[Start of Attachment]

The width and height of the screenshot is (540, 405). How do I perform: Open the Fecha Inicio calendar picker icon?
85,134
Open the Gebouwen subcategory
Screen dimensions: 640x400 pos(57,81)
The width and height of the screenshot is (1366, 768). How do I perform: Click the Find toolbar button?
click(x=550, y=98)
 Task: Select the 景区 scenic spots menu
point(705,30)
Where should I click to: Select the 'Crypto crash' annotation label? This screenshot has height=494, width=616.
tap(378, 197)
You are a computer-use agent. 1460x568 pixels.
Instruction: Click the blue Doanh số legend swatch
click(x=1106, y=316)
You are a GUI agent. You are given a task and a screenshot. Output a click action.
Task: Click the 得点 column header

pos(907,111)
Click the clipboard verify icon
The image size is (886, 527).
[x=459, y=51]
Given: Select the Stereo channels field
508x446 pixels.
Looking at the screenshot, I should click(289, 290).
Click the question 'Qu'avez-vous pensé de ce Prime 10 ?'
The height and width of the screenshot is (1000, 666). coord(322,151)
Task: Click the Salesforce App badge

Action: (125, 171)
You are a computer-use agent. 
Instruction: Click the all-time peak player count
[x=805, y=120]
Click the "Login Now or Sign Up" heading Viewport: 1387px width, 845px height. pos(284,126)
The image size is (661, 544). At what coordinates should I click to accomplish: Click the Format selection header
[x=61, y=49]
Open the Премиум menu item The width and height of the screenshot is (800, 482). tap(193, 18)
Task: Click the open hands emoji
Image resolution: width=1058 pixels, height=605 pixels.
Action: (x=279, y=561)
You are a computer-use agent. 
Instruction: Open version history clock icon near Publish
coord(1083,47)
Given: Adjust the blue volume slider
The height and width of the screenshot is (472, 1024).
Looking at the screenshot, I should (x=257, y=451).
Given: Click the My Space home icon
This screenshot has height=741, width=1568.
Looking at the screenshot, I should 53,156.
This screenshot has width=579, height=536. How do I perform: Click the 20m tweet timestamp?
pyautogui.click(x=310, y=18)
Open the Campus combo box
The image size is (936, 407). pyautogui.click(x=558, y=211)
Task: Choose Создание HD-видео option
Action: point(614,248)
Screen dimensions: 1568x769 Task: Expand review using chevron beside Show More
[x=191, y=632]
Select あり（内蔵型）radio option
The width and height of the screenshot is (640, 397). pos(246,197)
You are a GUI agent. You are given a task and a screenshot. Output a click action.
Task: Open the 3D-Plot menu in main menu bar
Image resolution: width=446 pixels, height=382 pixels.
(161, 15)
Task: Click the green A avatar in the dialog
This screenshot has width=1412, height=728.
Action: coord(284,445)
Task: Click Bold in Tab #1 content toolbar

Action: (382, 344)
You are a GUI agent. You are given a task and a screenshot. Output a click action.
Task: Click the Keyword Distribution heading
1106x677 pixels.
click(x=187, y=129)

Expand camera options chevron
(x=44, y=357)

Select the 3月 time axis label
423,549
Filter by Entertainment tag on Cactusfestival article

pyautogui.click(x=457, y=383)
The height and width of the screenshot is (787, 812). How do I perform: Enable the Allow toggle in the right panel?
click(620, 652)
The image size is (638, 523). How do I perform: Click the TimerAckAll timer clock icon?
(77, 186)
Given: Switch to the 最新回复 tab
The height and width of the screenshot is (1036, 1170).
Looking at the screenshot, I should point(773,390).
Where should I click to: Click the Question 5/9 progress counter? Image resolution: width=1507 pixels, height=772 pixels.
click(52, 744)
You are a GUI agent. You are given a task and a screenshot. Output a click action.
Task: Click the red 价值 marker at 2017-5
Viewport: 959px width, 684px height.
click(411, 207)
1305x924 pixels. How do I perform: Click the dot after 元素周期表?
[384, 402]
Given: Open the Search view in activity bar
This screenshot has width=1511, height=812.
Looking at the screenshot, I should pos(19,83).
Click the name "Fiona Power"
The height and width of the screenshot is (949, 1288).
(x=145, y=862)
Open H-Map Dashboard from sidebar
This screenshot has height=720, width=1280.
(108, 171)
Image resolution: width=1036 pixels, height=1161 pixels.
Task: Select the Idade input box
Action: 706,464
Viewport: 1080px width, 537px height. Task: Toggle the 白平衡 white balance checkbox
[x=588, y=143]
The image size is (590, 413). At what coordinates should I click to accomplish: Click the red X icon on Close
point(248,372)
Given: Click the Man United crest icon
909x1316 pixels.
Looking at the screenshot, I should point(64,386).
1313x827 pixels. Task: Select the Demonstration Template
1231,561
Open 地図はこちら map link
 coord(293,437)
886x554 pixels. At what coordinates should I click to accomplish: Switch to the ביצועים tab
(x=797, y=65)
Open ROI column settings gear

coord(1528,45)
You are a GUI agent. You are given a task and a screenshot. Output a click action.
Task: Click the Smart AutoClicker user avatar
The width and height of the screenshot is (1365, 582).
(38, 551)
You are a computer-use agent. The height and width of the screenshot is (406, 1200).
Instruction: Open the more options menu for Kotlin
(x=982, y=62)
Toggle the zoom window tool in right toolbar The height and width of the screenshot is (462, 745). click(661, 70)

[End of Attachment]

Activity →
Copy the entries exactly, leaving no line out.

Answer below →
The width and height of the screenshot is (540, 405). How do I perform: Open the Fecha Inicio calendar picker icon?
85,134
Open the Gebouwen subcategory
Screen dimensions: 640x400 pos(57,81)
The width and height of the screenshot is (1366, 768). How do I perform: Click the Find toolbar button?
click(x=550, y=98)
 Task: Select the 景区 scenic spots menu
point(705,30)
Where should I click to: Select the 'Crypto crash' annotation label? This screenshot has height=494, width=616.
tap(378, 197)
You are a computer-use agent. 1460x568 pixels.
Instruction: Click the blue Doanh số legend swatch
click(x=1106, y=316)
You are a GUI agent. You are given a task and a screenshot. Output a click action.
Task: Click the 得点 column header

pos(907,111)
Click the clipboard verify icon
The image size is (886, 527).
[x=459, y=51]
Given: Select the Stereo channels field
508x446 pixels.
Looking at the screenshot, I should click(289, 290).
Click the question 'Qu'avez-vous pensé de ce Prime 10 ?'
The height and width of the screenshot is (1000, 666). coord(322,151)
Task: Click the Salesforce App badge

Action: (125, 171)
You are a computer-use agent. 
Instruction: Click the all-time peak player count
[x=805, y=120]
Click the "Login Now or Sign Up" heading Viewport: 1387px width, 845px height. pos(284,126)
The image size is (661, 544). At what coordinates should I click to accomplish: Click the Format selection header
[x=61, y=49]
Open the Премиум menu item The width and height of the screenshot is (800, 482). tap(193, 18)
Task: Click the open hands emoji
Image resolution: width=1058 pixels, height=605 pixels.
Action: (x=279, y=561)
You are a computer-use agent. 
Instruction: Open version history clock icon near Publish
coord(1083,47)
Given: Adjust the blue volume slider
The height and width of the screenshot is (472, 1024).
Looking at the screenshot, I should (x=257, y=451).
Given: Click the My Space home icon
This screenshot has height=741, width=1568.
Looking at the screenshot, I should 53,156.
This screenshot has width=579, height=536. How do I perform: Click the 20m tweet timestamp?
pyautogui.click(x=310, y=18)
Open the Campus combo box
The image size is (936, 407). pyautogui.click(x=558, y=211)
Task: Choose Создание HD-видео option
Action: point(614,248)
Screen dimensions: 1568x769 Task: Expand review using chevron beside Show More
[x=191, y=632]
Select あり（内蔵型）radio option
The width and height of the screenshot is (640, 397). pos(246,197)
You are a GUI agent. You are given a task and a screenshot. Output a click action.
Task: Open the 3D-Plot menu in main menu bar
Image resolution: width=446 pixels, height=382 pixels.
(161, 15)
Task: Click the green A avatar in the dialog
This screenshot has width=1412, height=728.
Action: coord(284,445)
Task: Click Bold in Tab #1 content toolbar

Action: (382, 344)
You are a GUI agent. You are given a task and a screenshot. Output a click action.
Task: Click the Keyword Distribution heading
1106x677 pixels.
click(x=187, y=129)

Expand camera options chevron
(x=44, y=357)

Select the 3月 time axis label
423,549
Filter by Entertainment tag on Cactusfestival article

pyautogui.click(x=457, y=383)
The height and width of the screenshot is (787, 812). How do I perform: Enable the Allow toggle in the right panel?
click(620, 652)
The image size is (638, 523). How do I perform: Click the TimerAckAll timer clock icon?
(77, 186)
Given: Switch to the 最新回复 tab
The height and width of the screenshot is (1036, 1170).
Looking at the screenshot, I should point(773,390).
Where should I click to: Click the Question 5/9 progress counter? Image resolution: width=1507 pixels, height=772 pixels.
click(52, 744)
You are a GUI agent. You are given a task and a screenshot. Output a click action.
Task: Click the red 价值 marker at 2017-5
Viewport: 959px width, 684px height.
click(411, 207)
1305x924 pixels. How do I perform: Click the dot after 元素周期表?
[384, 402]
Given: Open the Search view in activity bar
This screenshot has width=1511, height=812.
Looking at the screenshot, I should pos(19,83).
Click the name "Fiona Power"
The height and width of the screenshot is (949, 1288).
(x=145, y=862)
Open H-Map Dashboard from sidebar
This screenshot has height=720, width=1280.
(108, 171)
Image resolution: width=1036 pixels, height=1161 pixels.
Task: Select the Idade input box
Action: 706,464
Viewport: 1080px width, 537px height. Task: Toggle the 白平衡 white balance checkbox
[x=588, y=143]
The image size is (590, 413). At what coordinates should I click to accomplish: Click the red X icon on Close
point(248,372)
Given: Click the Man United crest icon
909x1316 pixels.
Looking at the screenshot, I should point(64,386).
1313x827 pixels. Task: Select the Demonstration Template
1231,561
Open 地図はこちら map link
 coord(293,437)
886x554 pixels. At what coordinates should I click to accomplish: Switch to the ביצועים tab
(x=797, y=65)
Open ROI column settings gear

coord(1528,45)
You are a GUI agent. You are given a task and a screenshot. Output a click action.
Task: Click the Smart AutoClicker user avatar
The width and height of the screenshot is (1365, 582).
(38, 551)
You are a computer-use agent. The height and width of the screenshot is (406, 1200).
Instruction: Open the more options menu for Kotlin
(x=982, y=62)
Toggle the zoom window tool in right toolbar The height and width of the screenshot is (462, 745). click(661, 70)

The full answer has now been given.